# Your goal
Convert the entries into a numbered list, starting at the line containing "The height and" and ending at the line containing "Action: pyautogui.click(x=241, y=283)". Skip blank lines and omit the pictures.

# Stored records
———
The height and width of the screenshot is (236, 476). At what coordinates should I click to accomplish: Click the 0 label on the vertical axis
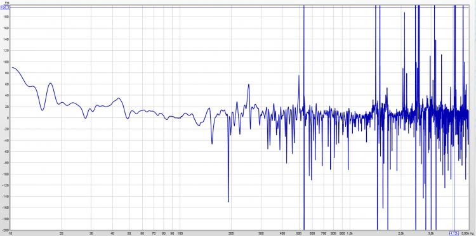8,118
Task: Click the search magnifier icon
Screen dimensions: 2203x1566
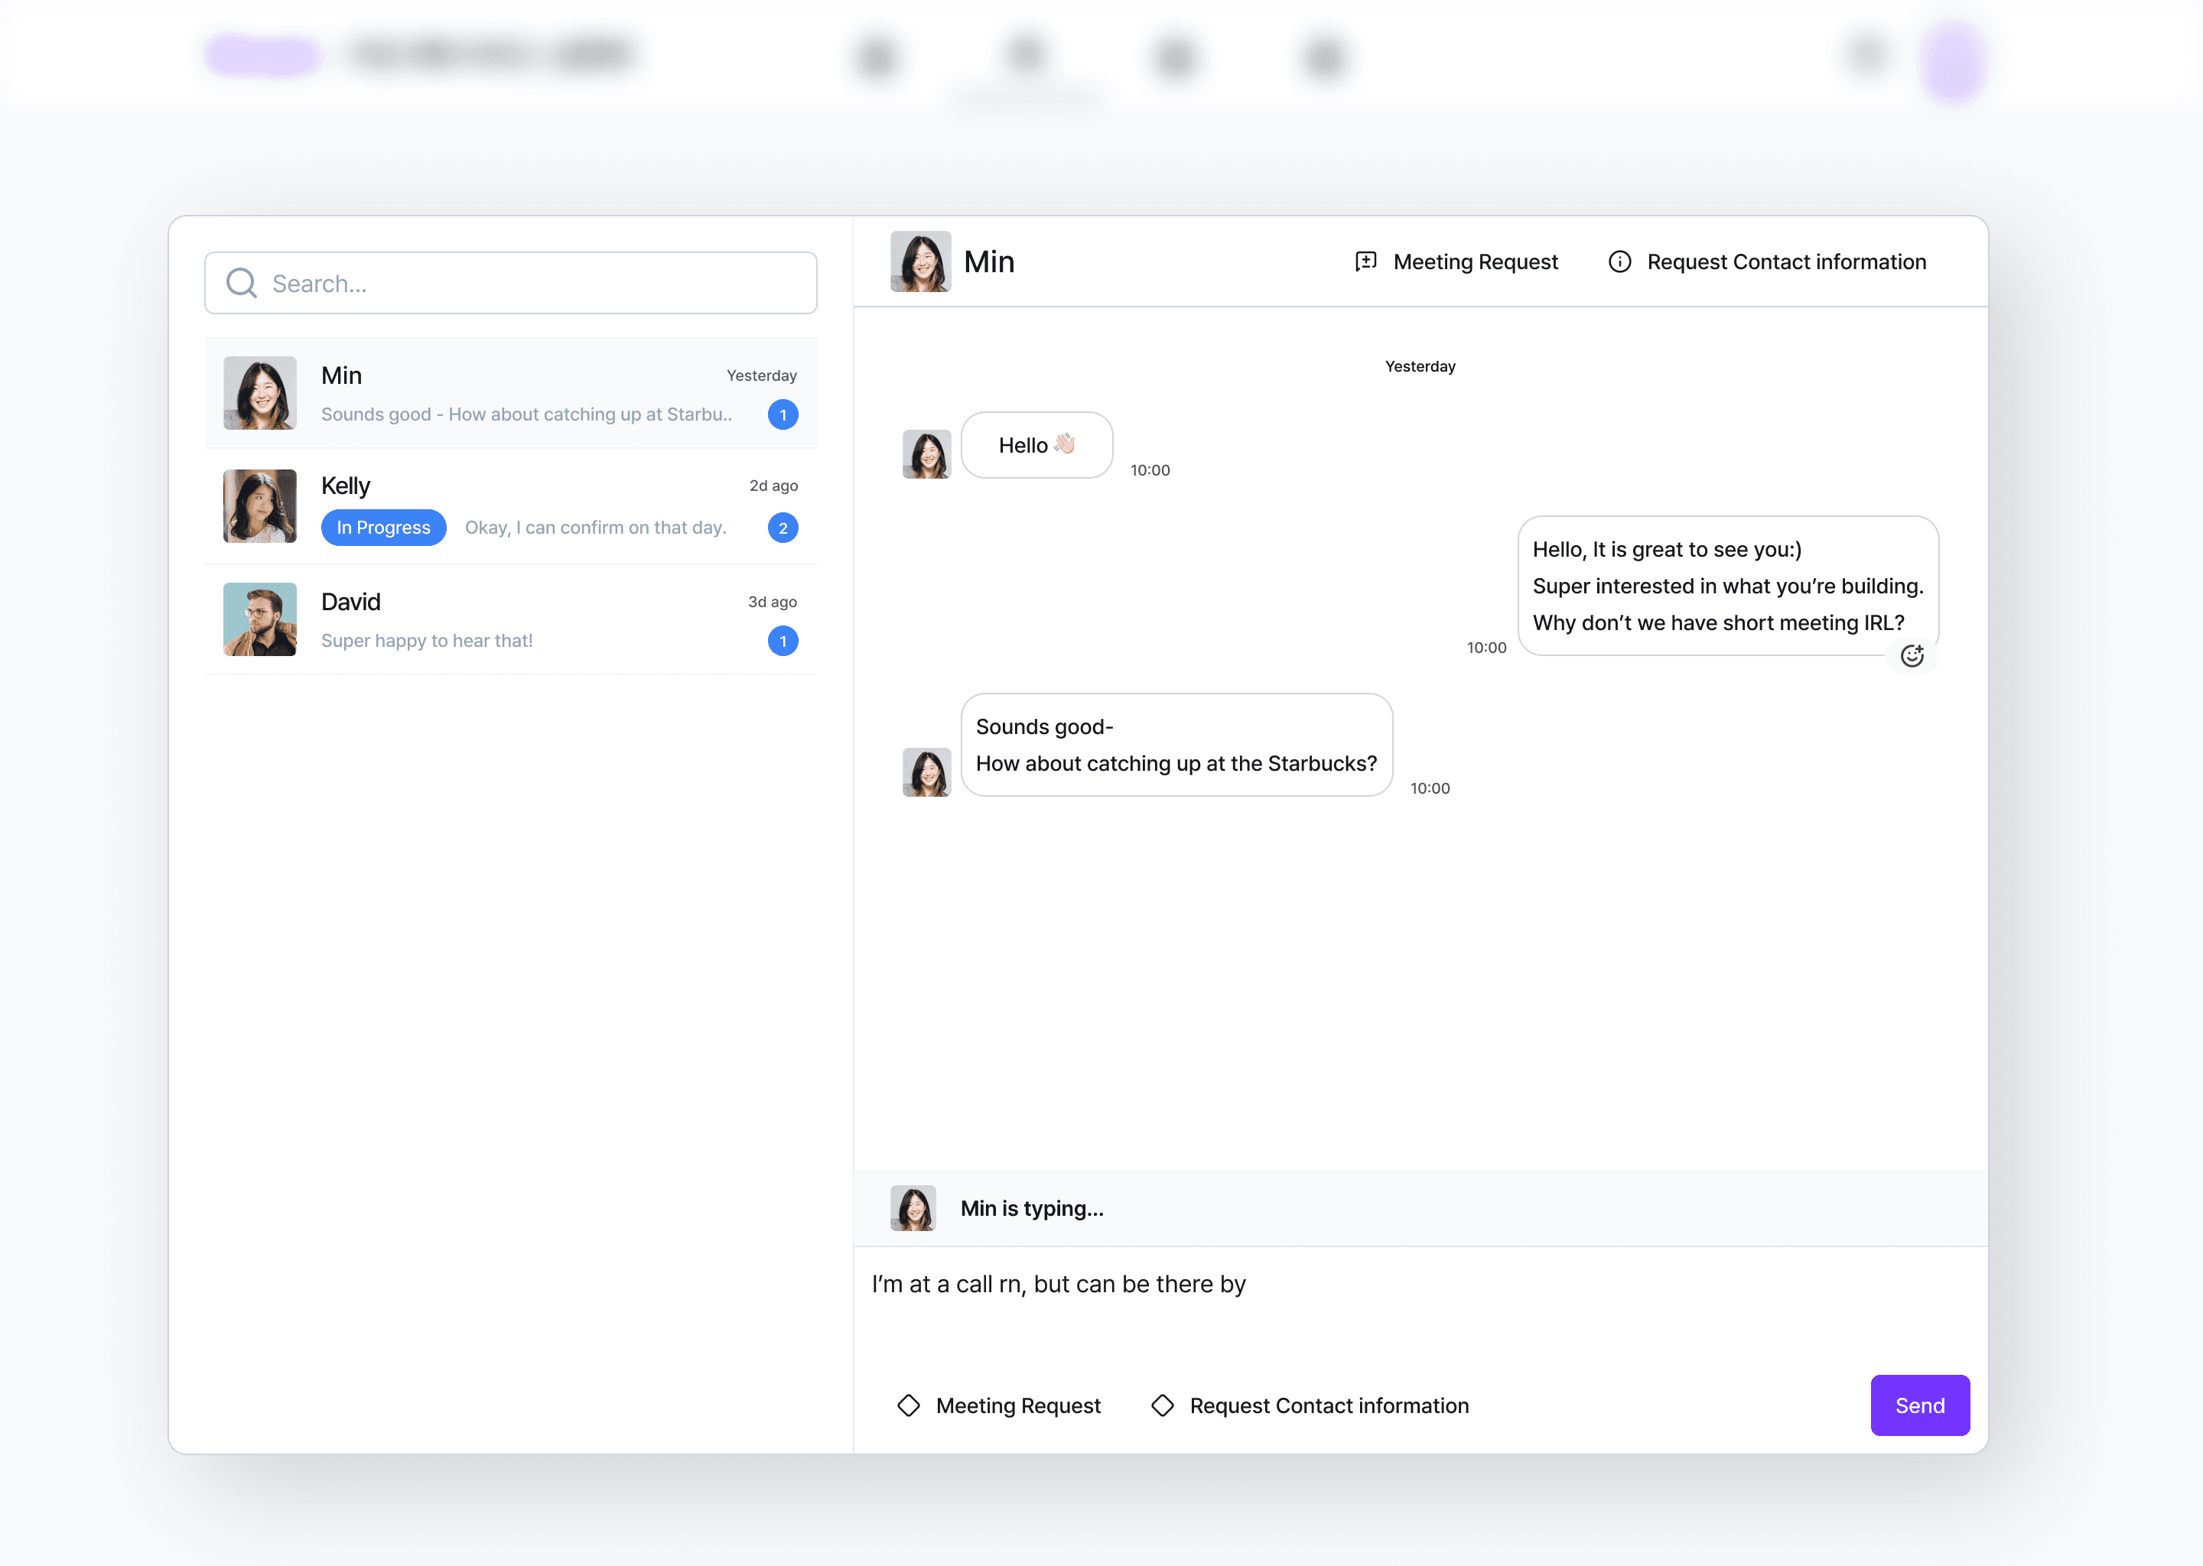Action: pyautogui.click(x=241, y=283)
———
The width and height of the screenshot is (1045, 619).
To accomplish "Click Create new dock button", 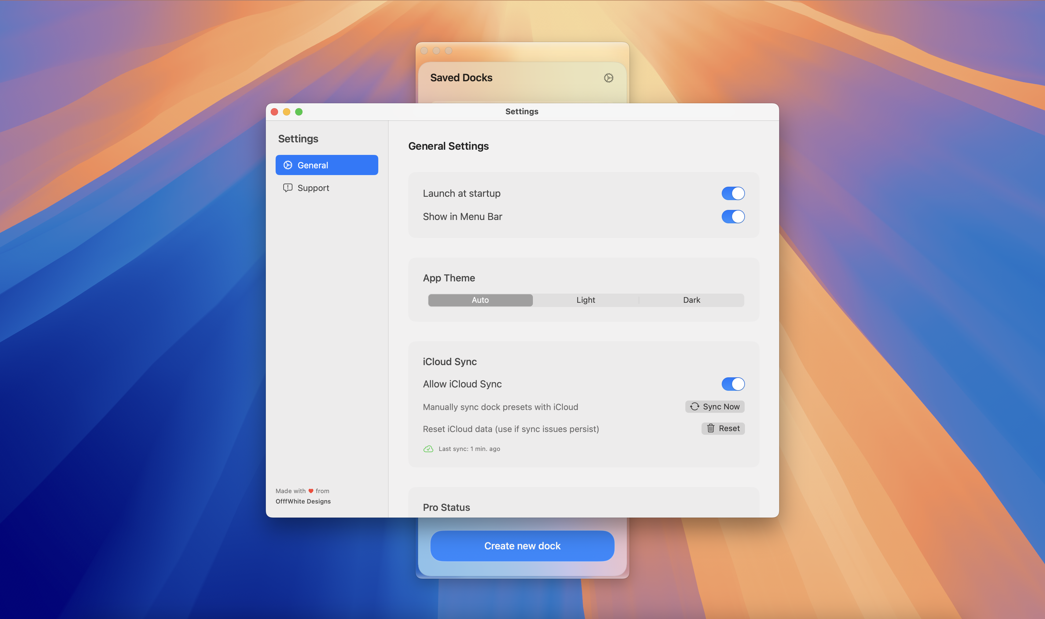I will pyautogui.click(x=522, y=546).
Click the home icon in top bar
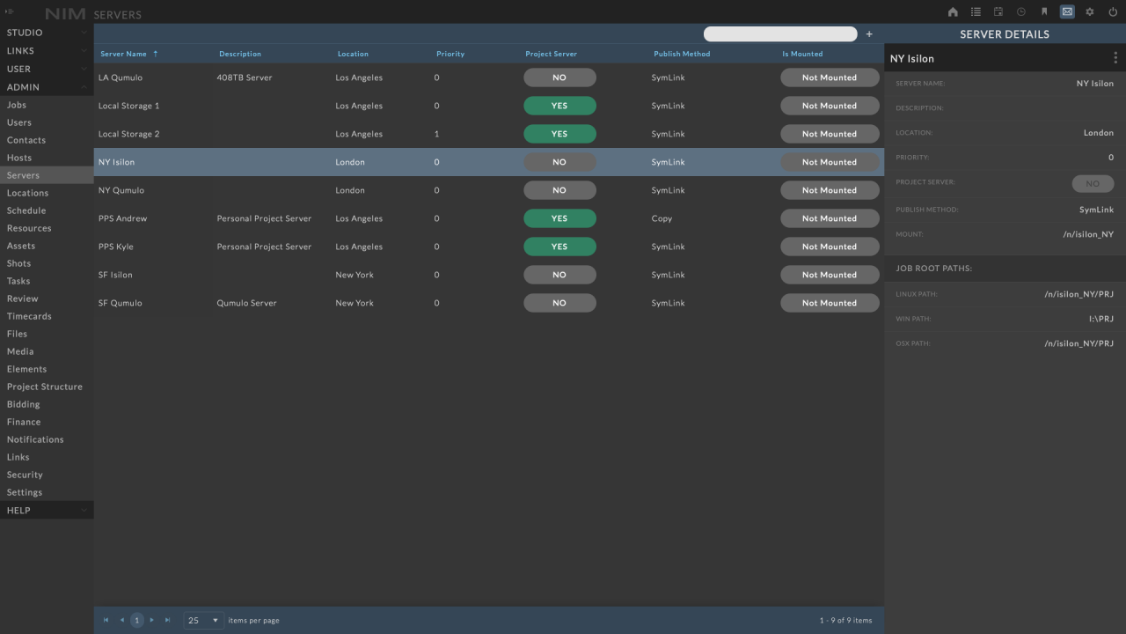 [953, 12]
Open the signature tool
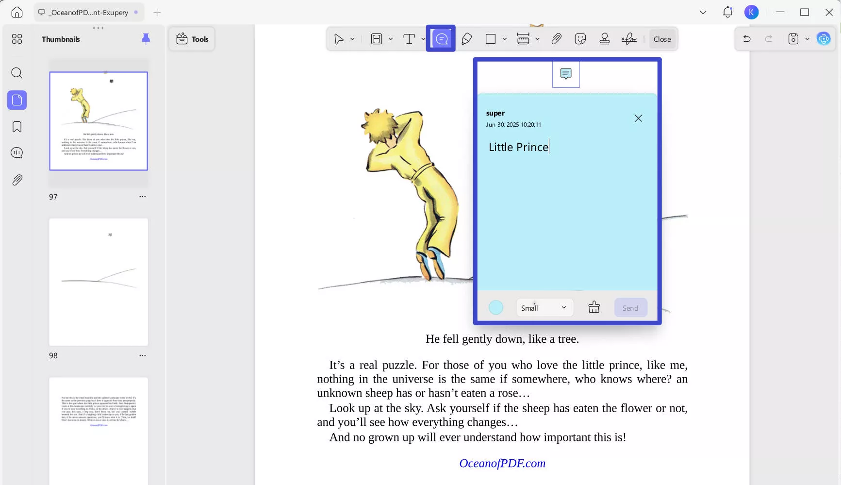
———
# Exercise response
1. The height and width of the screenshot is (236, 476). At what coordinates should I click to accomplish: Click the 0 label on the vertical axis
2. 8,118
3. Task: Click the search magnifier icon
4. Screen dimensions: 2203x1566
5. Action: pyautogui.click(x=241, y=283)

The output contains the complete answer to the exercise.